Dzisiaj rano znów na wagę. Chyba powinnam ważyć się nieco rzadziej, bo to może być frustrujące gdy na nią wchodzisz a tam wahania 0,1/0,2 kg. No ale to może później.
Rano lekkie śniadanko, do szkoły, tam jogurcik, w domku warzywka i ćwiczenia. :D
Próbowałam turbo spalanie z p. Chodakowską. Wiem że to może być troche porywanie się z motyką na słońce, ale spróbowałam. I nie będę mówiła jak to mi dobrze nie poszło, że wszystko zrobiłam itd, bo to nie prawda. Wręcz przeciwnie nie zrobiłam wszystkiego, nie dałam rady, ba, niektórych ćwiczeń po prostu nie byłam w stanie wykonać, nie mówiąc już o ich powtarzaniu.
Jedna porażka
Tak, w oczekiwaniu na obiadowe warzywka skusiłam się na resztki wczorajszego obiadu. Nie było tego dużo, ale i tak jestem na siebie zła. Jednak jedno jest pewne, już dzisiaj do końca dnia żadnego jedzonka, pozostaje wypić jeszcze około 1l wody :)
Kilka wątpliwości
Naszły mnie negatywne myśli. Szczerze mówiąc tak po zastanowieniu sama sobie stwierdziłam, że chciałabym żeby już było po wszystkim, ale oczywiście z efektami. Nie ma tak łatwo :( Boje się trochę, że jak schudnę zostanie mi skóra, która no chcąc nie chcąc się rozciągnęła, boje się że moje ćwiczenia nie wystarczą, tym bardziej, że muszę je robić sama. Wiadomo że zawsze jest lepiej mieć kogoś obok.

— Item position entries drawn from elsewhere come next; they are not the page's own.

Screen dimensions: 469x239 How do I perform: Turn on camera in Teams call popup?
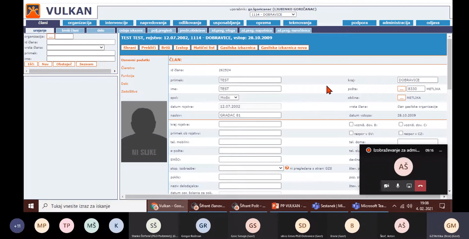tap(386, 186)
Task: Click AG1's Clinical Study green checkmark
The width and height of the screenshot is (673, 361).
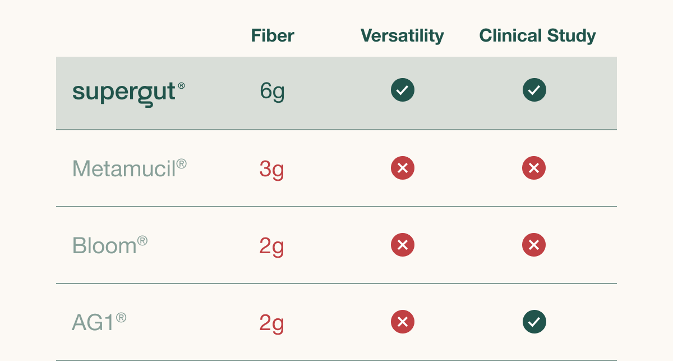Action: [534, 322]
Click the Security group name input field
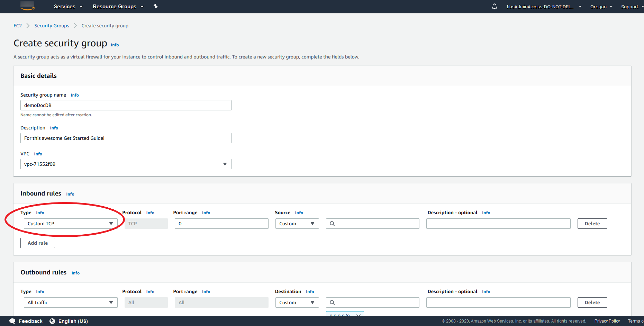This screenshot has width=644, height=326. point(126,105)
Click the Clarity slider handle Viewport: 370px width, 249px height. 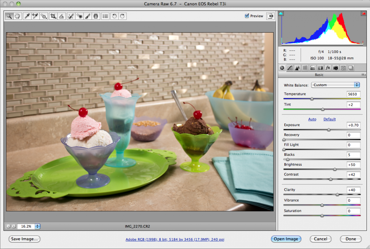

Jednak staram się myśleć o mojej motywacji. Wiem że to może tylko moja wyobraźnia i mimo wszystko się nie spełni, ale dobrze, że jest. W dodatku pocieszam się też tym, że czas szybko leci! Wydaje mi się jakby to wczoraj był 3. września i szłam na rozpoczęcie roku szkolnego, a tu już za 2 tyg. koniec roku i MATURA! O.o Przyznaje, że stres niesamowity. Może też dlatego nachodzą mnie złe myśli...
Trzymajcie za mnie kciuki, ja za Was też trzymam! :)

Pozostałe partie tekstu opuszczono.